**What this task involves:** Omitting every picture, copy the lines from the one that contains "Where should I" through the last line of the records below, exactly and with nothing added.

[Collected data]
== Segment start ==

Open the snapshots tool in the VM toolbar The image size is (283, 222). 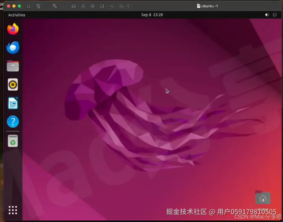38,6
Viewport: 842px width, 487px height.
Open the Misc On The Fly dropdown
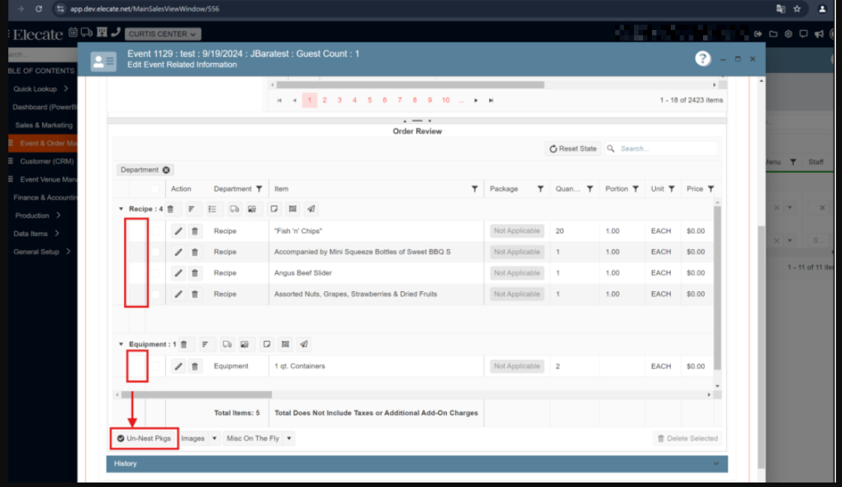[x=289, y=438]
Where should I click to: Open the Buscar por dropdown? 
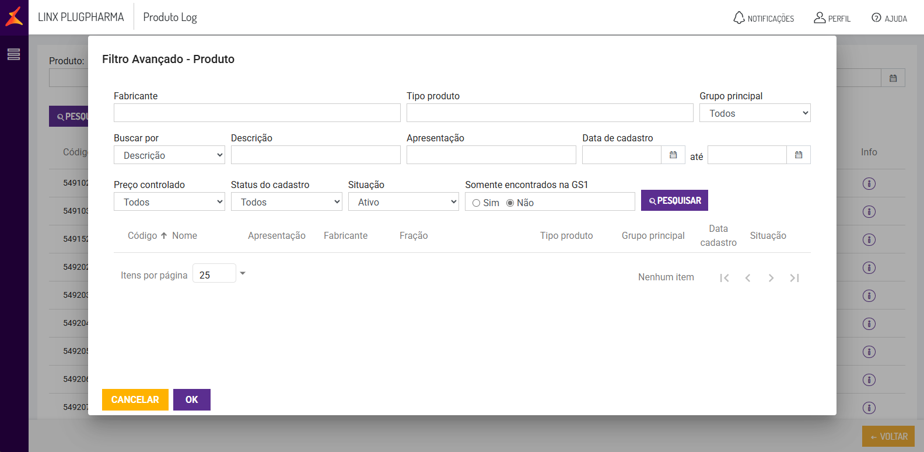(x=169, y=155)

== Segment end ==

**Solution below:**
Where should I click to: Open the Buscar por dropdown? 
(x=169, y=155)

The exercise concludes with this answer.